After he went on Fox News and argued with Bill O’Reilly, a cheerleader led him behind the bleachers and demonstrated to him an unexpected fringe benefit of his notoriety. “I always wanted to do that for someone famous,” she said, wiping her mouth. He was too stunned by the whole experience to respond to her, but not to learn the lesson. This was his path.
Before applying to college, he took the name Rios-Parkinson to honor the Hispanic heritage represented by his great-great-grandmother, whose stepfather had been named Rios and adopted her. He was inspired by some of the news anchors on television. A blonde would be “Susan Wilson” one day on Channel 7, then show up on Channel 5 the next day with a tan calling herself “Susana Wilson-Suarez.” He understood the game.
That he had not a drop of actual Hispanic blood was beyond the point. He only knew that checking the “Hispanic” box on his application would up his chances for acceptance exponentially.

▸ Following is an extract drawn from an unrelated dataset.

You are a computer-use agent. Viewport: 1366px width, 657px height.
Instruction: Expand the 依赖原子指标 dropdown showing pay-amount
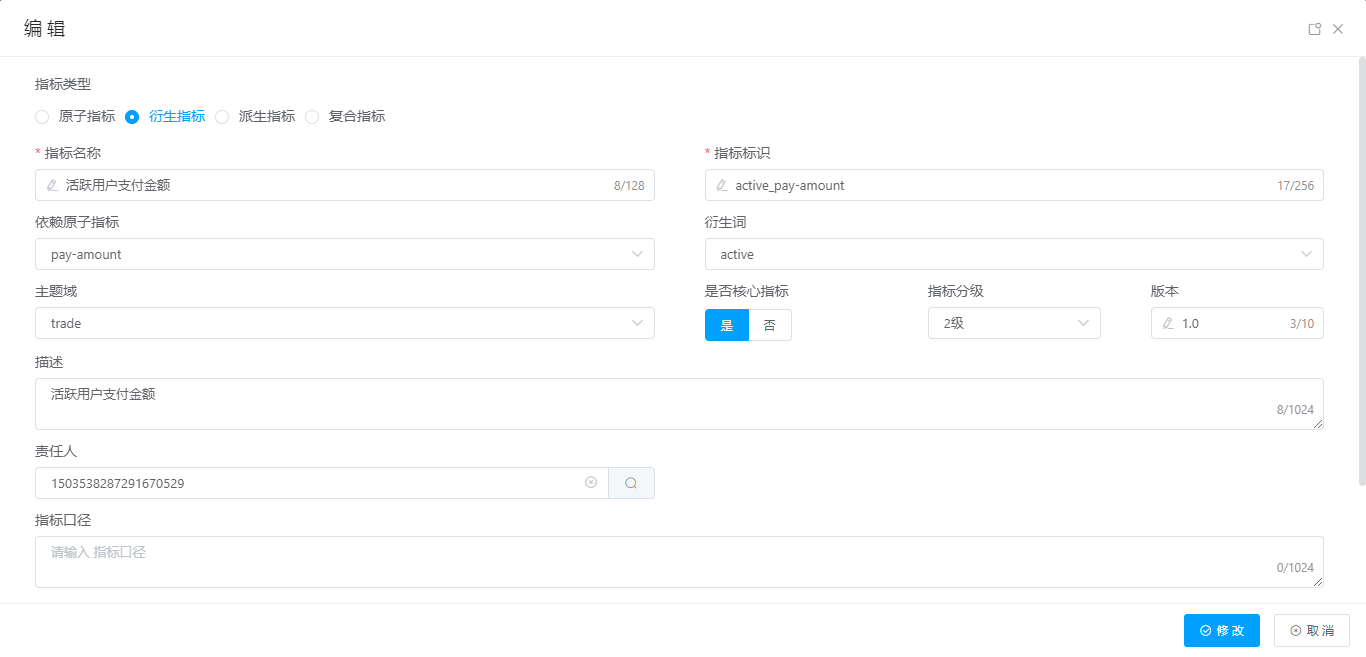point(344,254)
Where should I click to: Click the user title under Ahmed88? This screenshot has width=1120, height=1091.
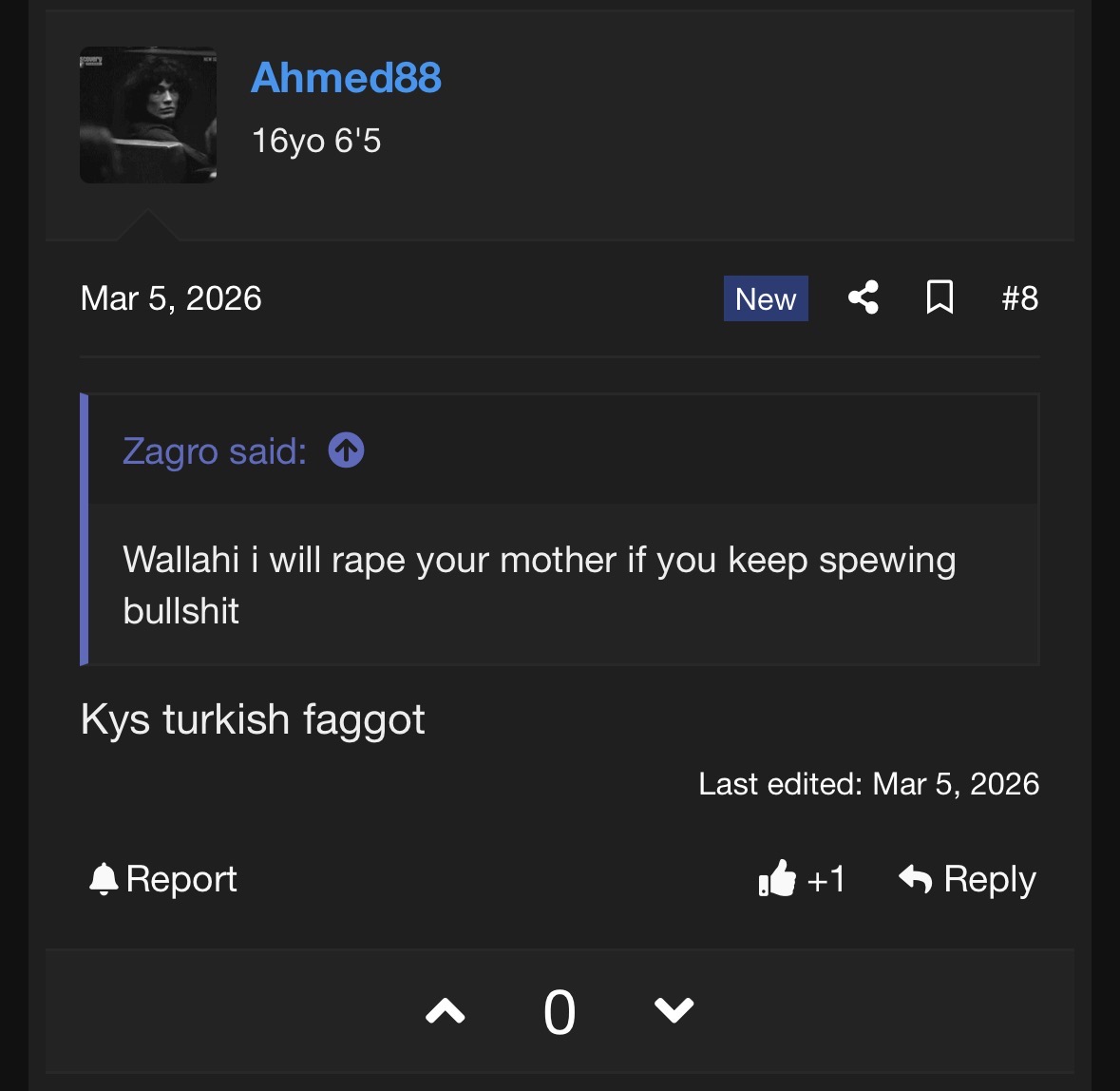pyautogui.click(x=316, y=141)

At UCLA he insinuated himself into the network of leftist organizations and groups, learning to navigate their intricate power structures and becoming fluent in the language of progressivism. He certainly believed the views he embraced, but he never fetishized them as some around him did. He simply believed them because to be a leftist meant he had to believe them. The language of Marxism and critical studies were merely his tools, like the hammer and saw of a carpenter, and he used them to build his career. He earned his PhD and was accepted as a political science professor; his thesis was titled “Genuflection and Reflections: Centralizing Core Paradigms of Racism and Sexist Power Structures for Progressive Empowerment.”